Пан Йина робко попытался объяснить, что к расстрелам он не имеет отношения, поскольку он просто пек ломницкие сухари, а теперь уже пятый год значительно перевыполняет план, но Хлепоун объявил, что не желает выслушивать империалистическую пропаганду. Так что пускай пан Йина убирается из общества, в которое пробрался благодаря своему коварству, а не то узнает, что такое железный рабочий кулак!

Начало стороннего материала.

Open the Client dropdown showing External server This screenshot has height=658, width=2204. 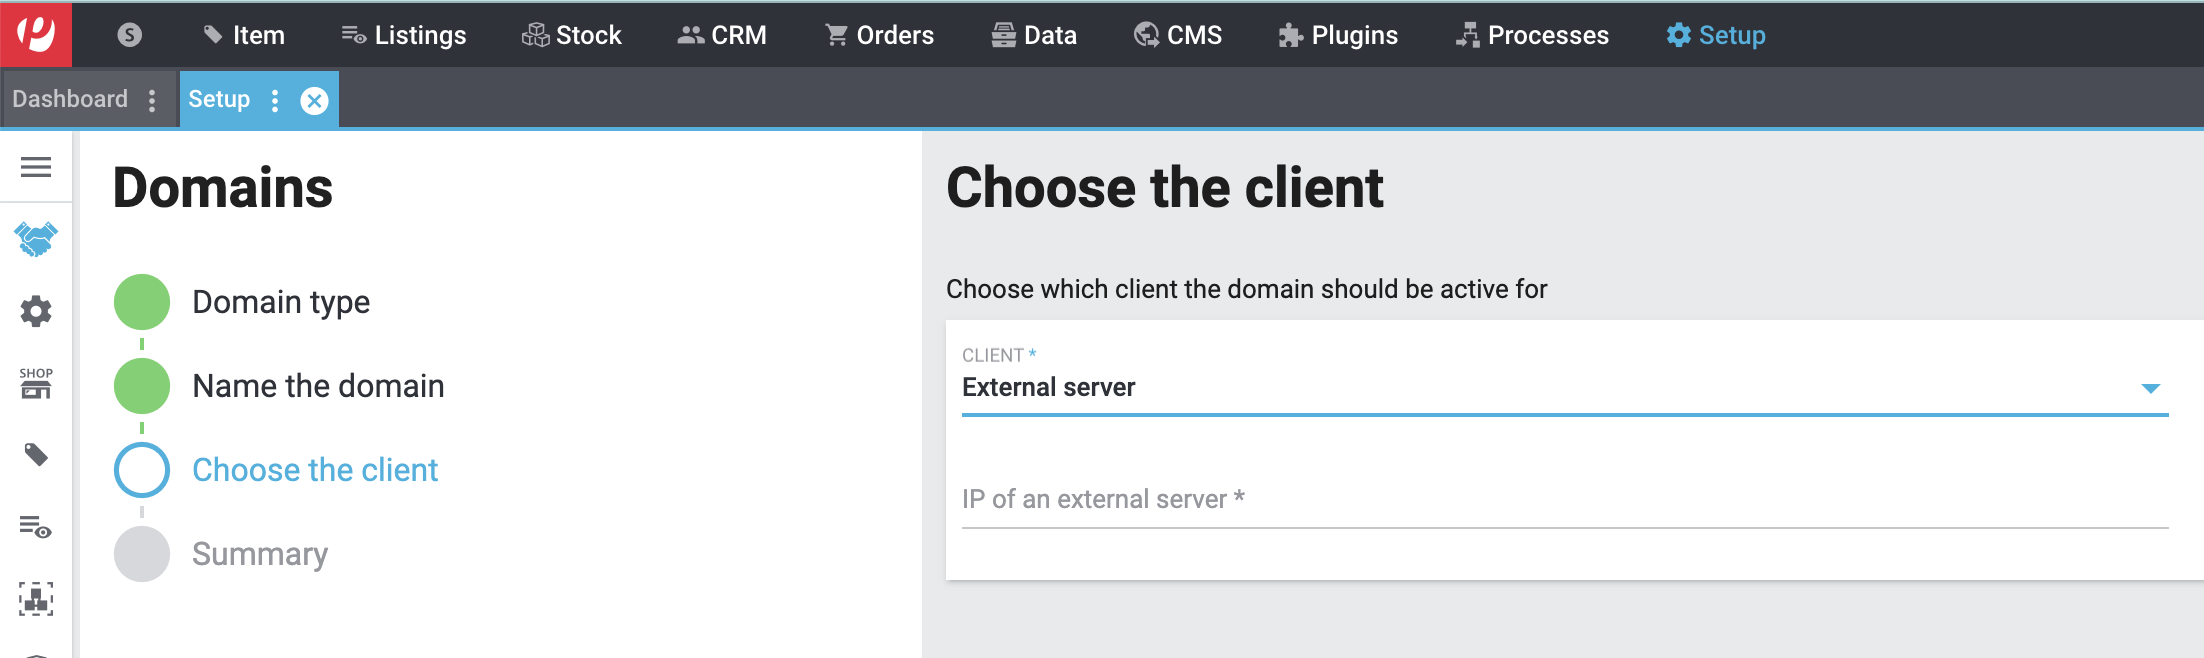[x=1564, y=387]

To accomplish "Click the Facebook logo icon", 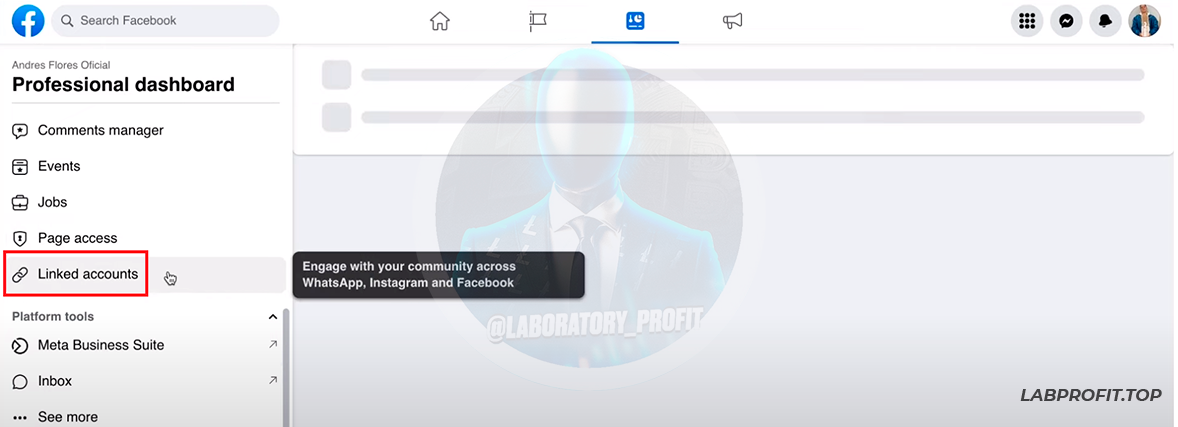I will pyautogui.click(x=28, y=21).
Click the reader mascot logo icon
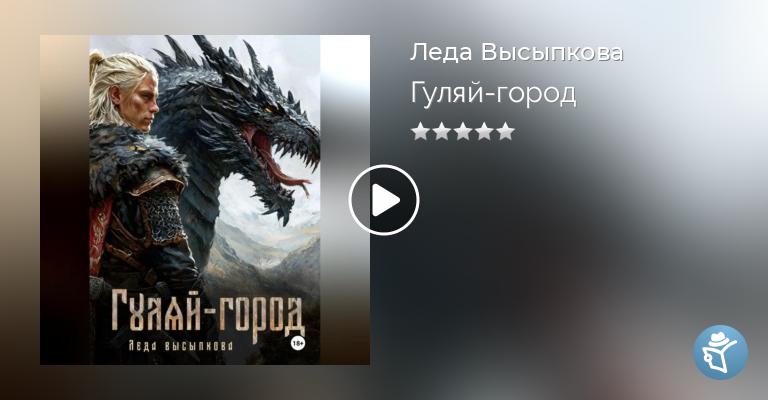This screenshot has height=400, width=768. click(720, 352)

Полчаса спустя семейство Йины уехало обратно в Ломницы–над–Попелкой, но общую атмосферу это не разрядило. Отдыхающие были замкнуты и испуганы, только товарищ Хлепоун довольно насвистывал мелодии из массовых песен.
В такой ситуации солдаты с Зелёной Горы вряд ли могли бы показаться в Жинковах светом в окошке. Цимль, впрочем, начал заигрывать с одной рыжеволосой комсомолкой, но делал это скорее для того, чтобы не пострадала его репутация неотразимого соблазнителя. Большинство солдат разделись до трусов и попрыгали в воду, что, хоть и было приятно, но не давало ответа на вопрос, как быть с воскресным вечером. А тот неумолимо близился.